6. De Barra's, Clonakilty, Co Cork
Touted as Ireland's number 1 folk music bar, De Barras has entertained a few prestigious clientele in its history as a staple in Clonakilty. Noel Redding of the Jimi Hendrix Experience was a featured regular gig at De Barra's for the last 27 years of his life, and Gavin Moore, nephew to Christy Moore, maintains a regular gig there as well. Christy offers that, "There's Carnegie Hall, the Royal Albert, Sydney Opera House, and then there's De Barra's."
7. H McGinn, Newbliss, Co Monaghan
H McGinn pub in Newbliss was purchased by Hugh McGinn in 1912 and now-owner Annie McGinn has left the aesthetic of the place unchanged since the time of her parents. The pub draws in a motley crew of local characters, many of whom come from Annaghmakerrig, a nearby retreat established by theater director Tyrone Guthrie in his will. The retreat is aimed at artists and others of the like to be able to pursue their creative endeavors. A cast of peculiar characters often flock to the retreat, meaning that many of them wind up in the pub for a pint and good conversation. If you find yourself looking for inspiration, this pub might be the place for you.
8. M Finucane, Ballylongford, Co Kerry
The local pub in Ballylongford has maintained its name through a series of Michael Finucanes, currently standing with the current owner Michael Finucane III, who inherited the place after the passing of his father in 1982. One of those bars that is popular with the locals, it promotes a good atmosphere and good craic amongst the patrons. The upper shelf is lined with bits and bobs, crowded with things like tobacco-stained footballs, whiskey jars, brass lamps, and fishing nets. You might come to Ballylongford for the oysters, but you'll stay for a few rounds in Finucane's.

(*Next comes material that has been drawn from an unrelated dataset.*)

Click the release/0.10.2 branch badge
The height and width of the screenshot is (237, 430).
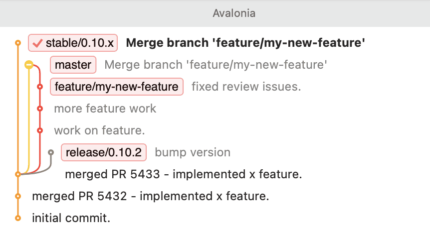pyautogui.click(x=103, y=152)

9. The Stag's Head, Dublin
The Stag's Head is a landmark pub in Dublin. Slightly off the beaten path, the way to find it in its alleyway location is to notice the tiled picture of a stag on the sidewalk just around the way from the pub proper. Composed of one large room with tables spaced intermittently along one wall, the Stag's Head boasts a couple of huge whiskey casks recessed into the right side of the pub.

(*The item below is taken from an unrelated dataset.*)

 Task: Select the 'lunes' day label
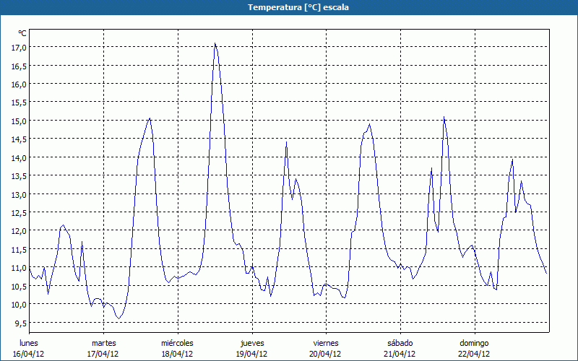click(29, 343)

10. Kelly's Cellars, Belfast, Co Antrim
The oldest licensed premises in Belfast, Kelly's Cellars is also one of the most attractive. Originally built in 1720 by Hugh Kelly, the pub started out as a bonded warehouse where rum, gin, and whiskey were the mainstays. Now almost 300 years old, the pub finds itself somewhere between an everyman drinking pub, political meeting ground, and historic museum. On weekends, there is a regular fare of folk musicians, and the Irish language is in full swing between both patrons and and staff. For a truly historical craic, this pub would be the ticket.